*INFORMATION SUPPLIED*:
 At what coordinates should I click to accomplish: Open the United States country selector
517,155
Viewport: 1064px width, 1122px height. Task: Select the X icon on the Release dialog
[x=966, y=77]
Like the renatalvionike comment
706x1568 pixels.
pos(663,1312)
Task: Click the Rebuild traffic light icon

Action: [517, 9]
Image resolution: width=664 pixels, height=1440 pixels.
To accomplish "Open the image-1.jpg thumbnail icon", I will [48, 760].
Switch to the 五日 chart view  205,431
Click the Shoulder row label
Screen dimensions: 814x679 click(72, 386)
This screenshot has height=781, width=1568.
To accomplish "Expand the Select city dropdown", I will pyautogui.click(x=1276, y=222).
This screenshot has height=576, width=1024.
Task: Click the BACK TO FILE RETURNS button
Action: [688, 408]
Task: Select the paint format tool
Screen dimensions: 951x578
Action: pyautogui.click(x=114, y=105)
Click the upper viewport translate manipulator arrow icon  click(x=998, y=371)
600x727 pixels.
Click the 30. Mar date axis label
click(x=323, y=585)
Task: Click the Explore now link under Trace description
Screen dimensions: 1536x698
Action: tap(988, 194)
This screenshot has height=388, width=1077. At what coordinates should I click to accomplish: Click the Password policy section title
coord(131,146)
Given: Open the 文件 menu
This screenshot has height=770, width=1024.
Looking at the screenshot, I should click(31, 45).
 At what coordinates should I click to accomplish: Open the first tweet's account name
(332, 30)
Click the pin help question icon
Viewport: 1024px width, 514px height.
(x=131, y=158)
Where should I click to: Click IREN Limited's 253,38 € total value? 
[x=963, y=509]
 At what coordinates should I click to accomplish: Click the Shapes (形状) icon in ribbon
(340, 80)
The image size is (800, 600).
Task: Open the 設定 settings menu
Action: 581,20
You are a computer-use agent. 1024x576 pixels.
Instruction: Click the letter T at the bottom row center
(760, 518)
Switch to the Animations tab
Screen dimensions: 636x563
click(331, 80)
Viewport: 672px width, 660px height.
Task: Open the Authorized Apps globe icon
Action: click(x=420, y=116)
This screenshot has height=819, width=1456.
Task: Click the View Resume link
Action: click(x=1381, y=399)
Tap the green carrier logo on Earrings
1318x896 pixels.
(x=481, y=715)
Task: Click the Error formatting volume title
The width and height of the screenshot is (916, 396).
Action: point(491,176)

*INSTRUCTIONS TO FOLLOW*: Look above for the line with "The width and", then copy it and each later line exactly, stopping at the last line of the records.

*EXERCISE RESULT*:
The width and height of the screenshot is (916, 396).
Action: point(491,176)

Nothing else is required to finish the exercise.